What concerns me most is what this holdout tells us about these players as professionals and competitors. Does Mendoza not want to be ready for training camp? Does he not understand that every single day missed is a day he is not building chemistry with his offensive coordinator and receivers? Does he not grasp that his rookie contract negotiation is not the time to establish himself as difficult? The great ones, the ones who go on to have meaningful careers in this league, they sign the deal. They get in the facility. They start learning. They prove themselves on the field. Aaron Rodgers signed his rookie deal. Patrick Mahomes signed his rookie deal. Josh Allen signed his rookie deal. None of them thought they were above the process because all of them understood that your first NFL contract is not where you make your money. Your second contract is where you make your money. Your third contract is where you change your family for generations.

These holdouts are telling me that Mendoza and Simpson lack the maturity to understand basic financial sequencing in the NFL. They are telling me that they have been listening to the wrong voices. They are telling me that they believe they are bigger than the sport, and that is a belief that will follow them into their professional careers. Teams do not forget when you fight them over money you do not have leverage for. Coaches do not forget when you prioritize negotiations over showing up to work. Teammates do not forget when you hold out for additional dollars while they are grinding in offseason programs without you. This is just the beginning, and already these two quarterbacks have created a narrative that will follow them.

Let me also say this about the teams that drafted these guys: they need to hold the line. I do not care if it takes until Week One. I do not care if it creates an awkward situation in the locker room. The moment you negotiate above slot value is the moment you tell every other first-round pick in the league that the system is negotiable. You compromise your entire rookie pay structure. You tell future draft classes that holdouts work. You validate the approach that Mendoza and Simpson are taking, and that creates a domino effect across the entire league. A team with this kind of resolve can actually build culture. A team that folds on a first-round rookie contract fight has already told you that it will not stand firm when it matters.

This is about establishing who runs the organization. Does the front office understand the sport and its economic structure, or does it fold when there is a little bit of pressure? Does the coaching staff have the authority to enforce discipline in the building, or does it have to work around players who think they are untouchable? These questions are answered early, and they are answered loud. Winning franchises establish their pecking order immediately. They show that there is a process, that there are standards, and that young players do not get to rewrite the rules.

The other 30 first-round picks understood this. The other 30 players signed their deals and got to work. They understood that their contract negotiation window is not during their rookie season. They understood that leverage comes from performance, not from holding out before you have performed anything. This is just basic logic. This is just understanding the hierarchy of professional football.

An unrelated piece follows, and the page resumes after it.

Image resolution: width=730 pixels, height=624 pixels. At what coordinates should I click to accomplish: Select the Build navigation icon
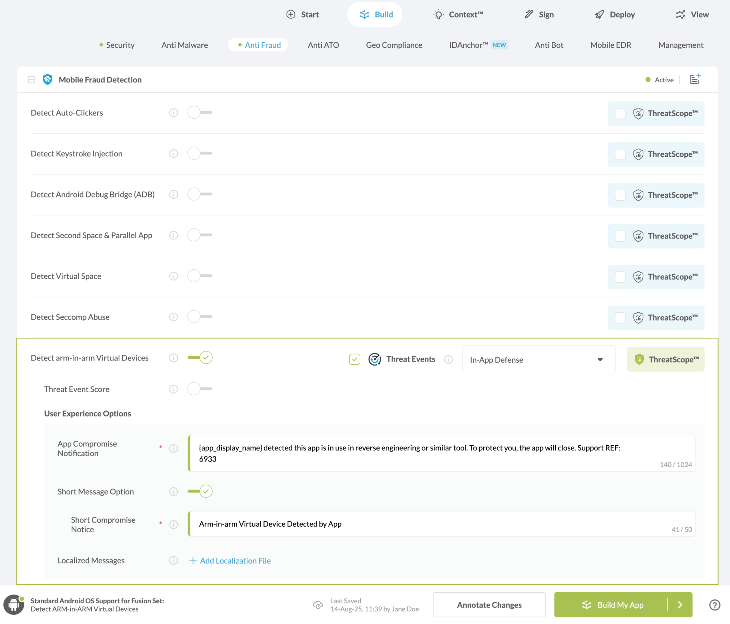pos(364,14)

Mendoza and Simpson are already behind. They are already marked as players who did not get it. They are already the subject of conversations in meeting rooms about character and professionalism. This holdout will not add a single dollar to their careers. It will not make them better quarterbacks. It will not make them more attractive to future teams in free agency. It will only serve as a reminder that they allowed their representation to convince them that the system was wrong, and they fought a battle they could never win.

The NFL is getting this one completely right by holding firm with slot values. The teams are getting this one completely right by not negotiating. The other first-round picks are getting this one completely right by signing and showing up. Mendoza and Simpson are getting this one completely wrong, and they are teaching themselves hard lessons about how professional football actually works before they have even put on their uniforms.

This is a verdict on professionalism, and it is a failing grade for both of them.